Dass wir während der Corona-Krise viele Songs von früher hören, ist kein Zufall. Denn unser derzeitiger Musikgeschmack hat viel mit Nostalgie und Erinnerung zu tun.

Der Soundtrack zur Corona-Pandemie scheint unsere Throwback-Playlist zu sein. Das bestätigen Daten des Streaming-Riesen Spotify, die zeigen, dass wir gerade viel mehr ältere Songs hören als sonst.

Musik ist immer Teil einer Erinnerung

Alte Lieder versetzen uns zurück in eine positive Zeit, sagt Musikwissenschaftler Martin Lücke, Professor an der Macromedia Hochschule in Berlin.

"Songs von früher versetzen uns idealerweise in eine Stimmung, die wir schon mal erlebt haben – das ist oft eine positive Stimmung." Das kann zum Beispiel ein tolles Erlebnis mit Freundinnen und Freunden sein, aber auch der erste Kuss, die erste WG.

Die an Songs geknüpfte Erinnerungen können dabei auch schon mehrere Jahrzehnte alt sein, sagt Martin Lücke.

"Nostalgie-Phasen hat es schon immer gegeben"

Die Gewohnheits-, Geborgenheits- und Nostalgie-Gefühle, die wir gerade durch ältere Musik mitnehmen, helfen uns, die neuen Erfahrungen der Coronazeit zu verarbeiten, sagt Lücke: "Für viele ist das ein Rückgriff auf etwas, das sie kennen – in einer Welt, die sie inzwischen nicht mehr kennen."

Das sei aber nicht nur während der jetzigen Krise so. "Diese Nostalgie-Phasen hat es schon immer schon gegeben und wird es auch immer geben", erklärt Lücke.

"Mit Ende 20 weiß ich, was mir gefällt."
Martin Lücke, Musikwissenschaftler an der Hochschule Macromedia Berlin

Die Songs von früher seien zwar für alle unterschiedlich, es gebe aber immer ein bestimmtes Alter, das diese Songs ausmacht: Die aktivste Musikzeit fange in den Teenager-Jahren an und dauere bis in die Zwanziger hinein.

"Dann hört es bei vielen auf. Hinzu kommt, dass sich mit Ende 20 mein Musikgeschmack ein bisschen manifestiert hat – dann weiß ich einfach, was mit gefällt", sagt Lücke.

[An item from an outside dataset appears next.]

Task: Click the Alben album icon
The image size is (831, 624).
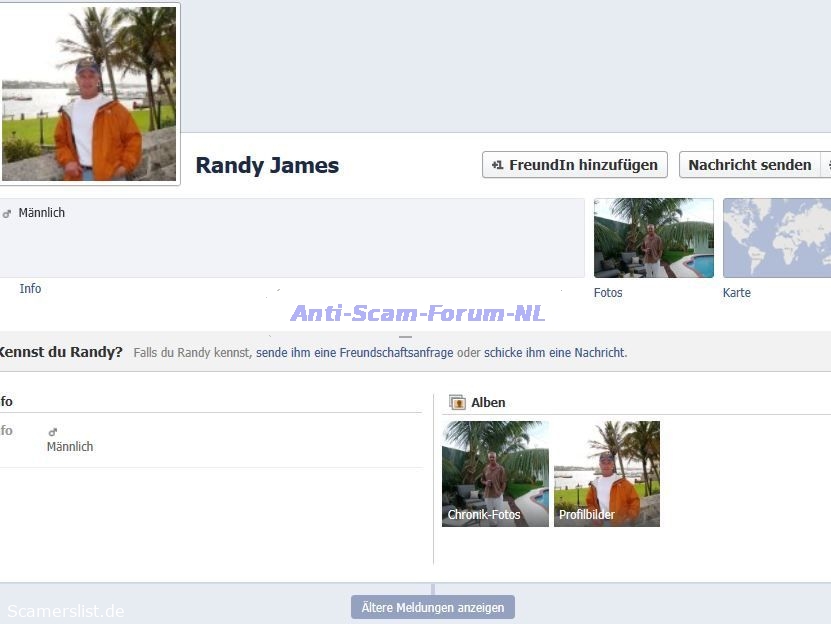Action: [457, 402]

Unser Musikgeschmack verfestigt sich

Eine Melodie, die alle ermuntern würde, gibt es nicht, meint Martin Lücke – Geschmack und Erinnerung sind immer daran geknüpft, wann die Laune hochgeht, und das sei bei allen individuell.

Der Wissenschaftler zeigt gerne am Beispiel Schlager, dass wir unseren Geschmack aber auch nicht immer zugeben: Die meisten lehnen diese Musikrichtung ab, "aber spätestens nach zweiten Flasche Bier und Udo Jürgens' 'Ich war noch niemals in New York' singen alle mit."

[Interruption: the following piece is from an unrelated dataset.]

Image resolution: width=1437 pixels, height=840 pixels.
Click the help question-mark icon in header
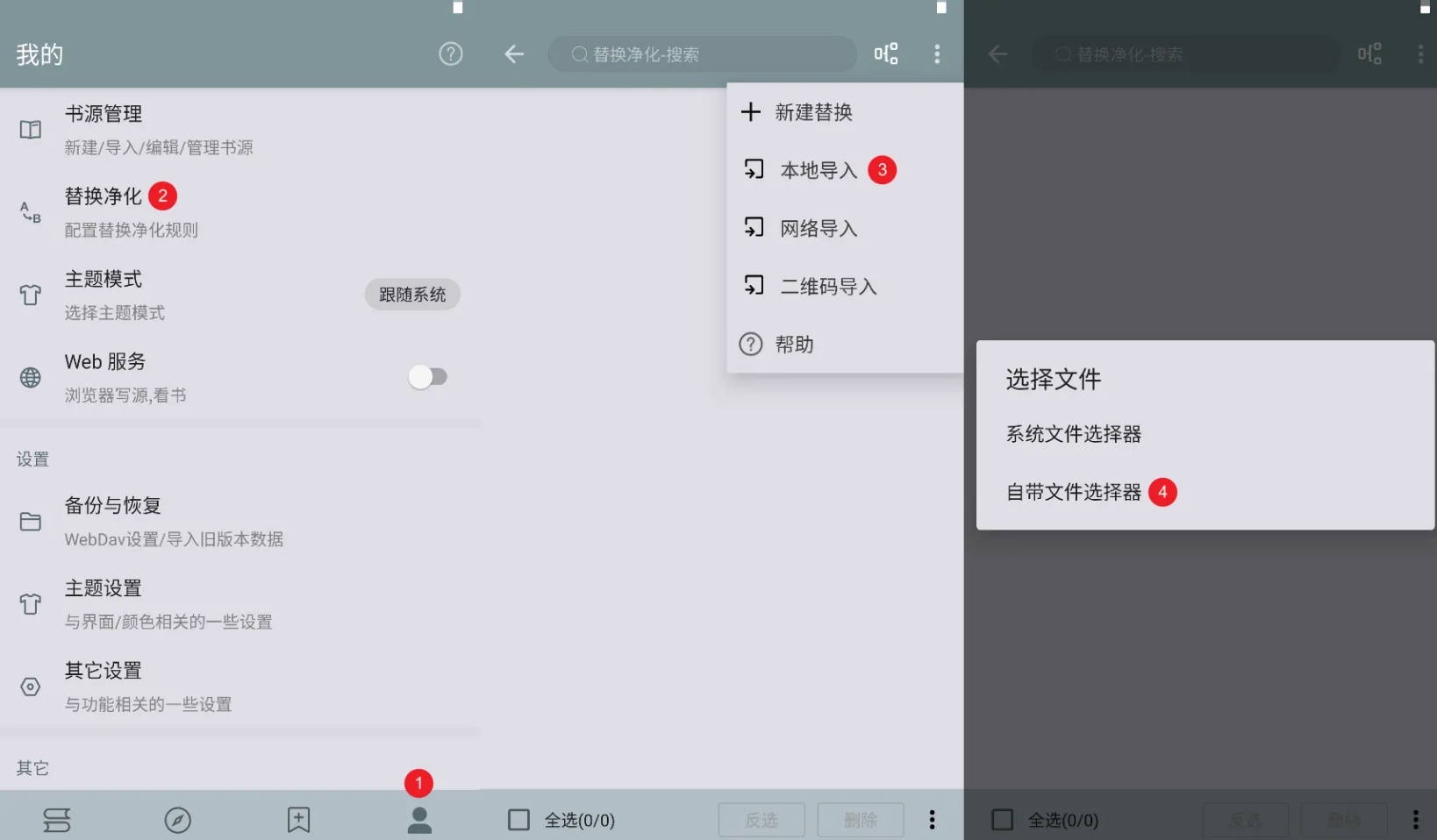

Das seien sogenannte nostalgische Evergreens, "weil diese Lieder omnipräsent waren und weil wir sie in unser Gedächtnis mit aufgenommen haben."

Der Forscher ist sich auch sicher, dass es in zehn Jahren so etwas wie eine Corona-Playlist geben wird – also ein musikalisches Best-Of aus der jetzigen Zeit.